Les transporteurs du ciel explorent toutes les pistes possibles pour profiter du re-décollage du trafic. Pour compenser l'envolée de leur facture carburant, les compagnies comptent économiser 3,5 milliards de dollars par an en généralisant le billet électronique d'ici 2007
Sonnées par une concurrence de plus en plus impitoyable, étranglées par une facture de kérosène qui ne cesse de s'alourdir (26% de leurs coûts cette année contre 22% en 2005), les compagnies aériennes peinent à profiter du re-décollage du trafic, alors même que le taux de remplissage de leurs appareils n'a jamais été aussi élevé depuis une décennie. Aussi cherchent-elles en priorité à se dégager de nouvelles marges, faute de pouvoir alléger leurs charges d'exploitation plombées par l'or noir et d'augmenter indéfiniment les surtaxes carburant, qui risquent de décourager les clients. Comment? En remplaçant progressivement tous les billets « papier » par des billets électroniques. Aujourd'hui, près d'un billet sur deux est déjà délivré sous forme électronique, selon IATA, l'Association internationale du transport aérien qui représente 94% du trafic international. Et l'Association de viser l'objectif d'une proportion de 3 sur 4 à la fin de l'année, et même de 100% à la fin 2007. A cette date, les transporteurs récalcitrants, qui n'auraient pas délaissé leur système « papier », se verront infliger une amende.
A vrai dire, le sésame « électronique » est un coupon virtuel qui permet au voyageur de se présenter à l'enregistrement muni de ses seules cartes d'identité et de paiement. De quoi surtout faire économiser la bagatelle de 3,5 milliards de dollars par an à l'ensemble du secteur qui, rappelons-le, devrait encore perdre 3 milliards cette année, autant que la saison précédente. Logique, dès lors que le coût de revient d'un billet électronique n'est que de 1 dollar contre 10 pour sa version traditionnelle.

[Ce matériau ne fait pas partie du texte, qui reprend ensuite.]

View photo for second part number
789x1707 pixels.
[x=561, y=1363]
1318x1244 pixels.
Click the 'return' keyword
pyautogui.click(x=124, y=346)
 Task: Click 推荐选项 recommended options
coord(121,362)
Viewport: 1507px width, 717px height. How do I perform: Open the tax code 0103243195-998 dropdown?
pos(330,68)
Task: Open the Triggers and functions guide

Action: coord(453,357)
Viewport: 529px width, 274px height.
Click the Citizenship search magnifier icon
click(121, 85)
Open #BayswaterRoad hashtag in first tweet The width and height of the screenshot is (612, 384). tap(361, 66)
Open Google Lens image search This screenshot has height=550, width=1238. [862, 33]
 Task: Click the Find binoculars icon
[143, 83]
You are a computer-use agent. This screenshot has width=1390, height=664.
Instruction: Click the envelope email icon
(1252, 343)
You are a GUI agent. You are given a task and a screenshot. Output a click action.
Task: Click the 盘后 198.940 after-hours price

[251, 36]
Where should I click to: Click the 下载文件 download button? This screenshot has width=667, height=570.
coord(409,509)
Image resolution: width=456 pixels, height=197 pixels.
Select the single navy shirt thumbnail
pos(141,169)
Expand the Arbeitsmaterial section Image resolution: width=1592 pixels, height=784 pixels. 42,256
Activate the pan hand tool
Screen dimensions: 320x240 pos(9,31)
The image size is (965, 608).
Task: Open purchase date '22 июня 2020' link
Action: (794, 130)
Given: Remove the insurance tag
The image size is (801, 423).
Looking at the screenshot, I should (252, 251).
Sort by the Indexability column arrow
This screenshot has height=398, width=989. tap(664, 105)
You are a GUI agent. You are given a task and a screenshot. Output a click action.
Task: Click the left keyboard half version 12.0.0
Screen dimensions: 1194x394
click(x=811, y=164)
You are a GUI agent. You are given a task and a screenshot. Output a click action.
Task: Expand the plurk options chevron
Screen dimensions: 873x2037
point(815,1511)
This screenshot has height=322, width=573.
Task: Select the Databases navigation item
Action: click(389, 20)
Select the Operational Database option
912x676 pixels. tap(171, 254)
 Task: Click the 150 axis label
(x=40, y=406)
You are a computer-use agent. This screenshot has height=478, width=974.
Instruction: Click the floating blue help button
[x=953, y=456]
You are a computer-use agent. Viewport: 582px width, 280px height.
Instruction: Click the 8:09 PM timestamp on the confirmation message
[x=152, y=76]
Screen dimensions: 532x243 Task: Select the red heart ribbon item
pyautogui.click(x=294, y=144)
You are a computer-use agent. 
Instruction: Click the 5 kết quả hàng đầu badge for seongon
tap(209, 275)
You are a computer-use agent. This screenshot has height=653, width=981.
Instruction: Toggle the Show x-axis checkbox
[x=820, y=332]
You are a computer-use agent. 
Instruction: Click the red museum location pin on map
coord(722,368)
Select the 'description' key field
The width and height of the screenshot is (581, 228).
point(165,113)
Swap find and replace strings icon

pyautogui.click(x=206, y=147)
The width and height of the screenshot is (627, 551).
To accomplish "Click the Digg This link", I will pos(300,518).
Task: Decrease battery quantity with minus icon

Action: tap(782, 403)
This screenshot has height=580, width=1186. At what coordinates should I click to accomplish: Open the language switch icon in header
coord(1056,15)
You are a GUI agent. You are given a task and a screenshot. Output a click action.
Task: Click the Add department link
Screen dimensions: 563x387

Basculer du « papier » à l'électronique permet donc de tailler dans les coûts à bon compte, même si certaines compagnies en profitent du coup pour supprimer des postes de commerciaux dans la foulée. Moins de papier, donc moins de personnel aux comptoirs, l'équation semble inéluctable. Ce fut le cas par exemple dernièrement chez British Airways (-400 emplois). Ce le sera prochainement chez Iberia. On remplace en effet de plus en plus les agents au sol par des bornes d'enregistrement en libre-service. De quoi faire dire au directeur général d'IATA, Giovanni Bisignani : « Depuis 2001, nos coûts de ventes et de distribution ont baissé de 10% et nos coûts totaux hors carburant ont reculé de 13%. Nous sommes en voie de devenir une industrie low cost ».